Within a year of its implementation almost 74,000 patients have seen their waits cut. At the start of 2005, more than 30,000 patients in Northern Ireland had been waiting more than a year.
‘There is the start of a discernible difference in my surgery,’ said Belfast GP and Eastern LMC secretary Dr Jimmy Courtney.
GPSIs are manning integrated clinical assessment and treatment services (ICATs) alongside specialist nurses and other health professionals in a deal designed in discussion with GPC Northern Ireland, Dr Courtney said.
‘We see these services as a time-limited intervention designed to bring waiting times down. If they do their job successfully, they will become redundant.’
Dr Courtney said GPs would not want ICATs to ‘block’ appropriate referrals.
‘Partial booking’, whereby patients are called six weeks before their appointment is due is a ‘welcome addition’, Dr Courtney said.
But over 13 per cent of patients in the region still fail to attend outpatients, a census carried out last year by the Department of Health Social Services and Public Safety
In a typical year, 390,000 patients in Northern Ireland do not attend, according to John Dowdall, the Comptroller and Auditor General for Northern Ireland.
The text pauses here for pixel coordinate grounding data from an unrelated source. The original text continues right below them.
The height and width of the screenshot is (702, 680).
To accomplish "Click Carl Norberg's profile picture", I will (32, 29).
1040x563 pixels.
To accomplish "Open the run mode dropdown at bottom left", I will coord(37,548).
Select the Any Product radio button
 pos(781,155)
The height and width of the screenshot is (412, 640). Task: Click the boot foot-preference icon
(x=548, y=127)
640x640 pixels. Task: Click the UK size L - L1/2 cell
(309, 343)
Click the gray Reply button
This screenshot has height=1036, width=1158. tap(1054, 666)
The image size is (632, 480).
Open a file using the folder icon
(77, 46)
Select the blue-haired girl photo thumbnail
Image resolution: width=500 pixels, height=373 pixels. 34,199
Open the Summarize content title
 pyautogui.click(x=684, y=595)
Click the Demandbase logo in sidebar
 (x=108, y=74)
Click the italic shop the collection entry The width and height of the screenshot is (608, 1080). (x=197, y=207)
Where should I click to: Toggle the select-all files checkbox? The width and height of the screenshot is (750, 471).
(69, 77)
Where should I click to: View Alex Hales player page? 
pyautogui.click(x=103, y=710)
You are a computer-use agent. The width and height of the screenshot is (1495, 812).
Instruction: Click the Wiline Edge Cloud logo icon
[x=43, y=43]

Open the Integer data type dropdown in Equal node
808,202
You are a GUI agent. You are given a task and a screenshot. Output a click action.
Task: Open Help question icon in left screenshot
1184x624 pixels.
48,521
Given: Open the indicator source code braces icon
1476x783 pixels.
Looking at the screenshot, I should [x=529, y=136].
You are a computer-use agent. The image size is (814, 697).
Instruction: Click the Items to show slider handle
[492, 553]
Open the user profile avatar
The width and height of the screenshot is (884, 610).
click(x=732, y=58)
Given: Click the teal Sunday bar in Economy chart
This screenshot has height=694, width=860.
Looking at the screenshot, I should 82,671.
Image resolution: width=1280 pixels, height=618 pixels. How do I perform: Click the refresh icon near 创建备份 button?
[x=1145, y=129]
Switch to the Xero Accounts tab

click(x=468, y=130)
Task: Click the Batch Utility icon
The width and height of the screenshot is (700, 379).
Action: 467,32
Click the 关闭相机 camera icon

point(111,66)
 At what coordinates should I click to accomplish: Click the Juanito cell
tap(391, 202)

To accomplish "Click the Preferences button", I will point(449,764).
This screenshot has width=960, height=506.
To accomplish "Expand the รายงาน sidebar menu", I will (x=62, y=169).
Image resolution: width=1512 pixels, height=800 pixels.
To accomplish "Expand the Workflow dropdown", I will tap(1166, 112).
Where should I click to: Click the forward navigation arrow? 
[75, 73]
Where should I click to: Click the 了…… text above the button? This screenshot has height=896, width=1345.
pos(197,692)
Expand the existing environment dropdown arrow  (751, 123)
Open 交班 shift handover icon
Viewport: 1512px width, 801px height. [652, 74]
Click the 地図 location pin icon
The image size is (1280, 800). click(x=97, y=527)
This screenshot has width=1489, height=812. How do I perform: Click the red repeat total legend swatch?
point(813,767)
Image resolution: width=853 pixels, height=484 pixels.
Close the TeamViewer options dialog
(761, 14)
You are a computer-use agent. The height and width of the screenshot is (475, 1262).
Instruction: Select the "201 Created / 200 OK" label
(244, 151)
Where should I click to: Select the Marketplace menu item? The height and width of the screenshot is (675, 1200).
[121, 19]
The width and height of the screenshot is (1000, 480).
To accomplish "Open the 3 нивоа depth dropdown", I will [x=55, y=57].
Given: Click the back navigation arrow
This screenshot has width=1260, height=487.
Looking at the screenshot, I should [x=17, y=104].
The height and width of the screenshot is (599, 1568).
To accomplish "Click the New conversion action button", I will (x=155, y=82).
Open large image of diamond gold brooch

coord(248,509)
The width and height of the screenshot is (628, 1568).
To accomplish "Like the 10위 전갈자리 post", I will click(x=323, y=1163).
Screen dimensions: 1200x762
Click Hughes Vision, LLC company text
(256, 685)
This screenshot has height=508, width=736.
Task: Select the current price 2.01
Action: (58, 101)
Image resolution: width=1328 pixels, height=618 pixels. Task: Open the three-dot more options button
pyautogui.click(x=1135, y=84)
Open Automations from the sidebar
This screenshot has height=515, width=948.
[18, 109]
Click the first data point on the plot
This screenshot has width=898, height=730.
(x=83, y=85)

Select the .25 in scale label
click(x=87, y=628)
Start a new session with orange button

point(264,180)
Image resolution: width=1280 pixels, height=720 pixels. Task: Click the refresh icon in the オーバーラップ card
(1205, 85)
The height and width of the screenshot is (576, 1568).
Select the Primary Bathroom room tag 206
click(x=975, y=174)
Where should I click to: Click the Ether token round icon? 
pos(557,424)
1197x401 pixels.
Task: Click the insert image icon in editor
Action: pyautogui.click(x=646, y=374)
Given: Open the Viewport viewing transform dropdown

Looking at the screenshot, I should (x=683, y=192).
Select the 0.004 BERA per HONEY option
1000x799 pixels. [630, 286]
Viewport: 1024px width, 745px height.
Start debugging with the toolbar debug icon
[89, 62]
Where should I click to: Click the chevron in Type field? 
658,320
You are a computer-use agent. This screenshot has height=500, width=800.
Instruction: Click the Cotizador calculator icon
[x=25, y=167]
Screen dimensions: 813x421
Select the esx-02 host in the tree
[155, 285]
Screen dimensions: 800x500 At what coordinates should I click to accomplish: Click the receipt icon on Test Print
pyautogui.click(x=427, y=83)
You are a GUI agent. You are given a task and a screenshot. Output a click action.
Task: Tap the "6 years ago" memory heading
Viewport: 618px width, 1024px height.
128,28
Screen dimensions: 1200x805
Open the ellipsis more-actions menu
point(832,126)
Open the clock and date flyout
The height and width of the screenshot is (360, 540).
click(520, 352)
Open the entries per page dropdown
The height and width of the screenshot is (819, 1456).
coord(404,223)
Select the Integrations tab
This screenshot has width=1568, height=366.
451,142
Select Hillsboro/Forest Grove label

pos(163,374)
The cost to the health economy is around £11.6 million, Mr Dowdall says in ‘Outpatients: missed appointments and cancelled clinics’.
Many clinics routinely overbook in order to plug gaps left by patients that do not attend.
At 13 per cent, Northern Ireland has a higher rate of non-attendance than any other part of the UK. The rate in England is 11 per cent, in Wales 10 per cent and in Scotland the first non-attendance rate is 10 per cent.
By March 2008, the target wait for a first appointment will drop to 13 weeks.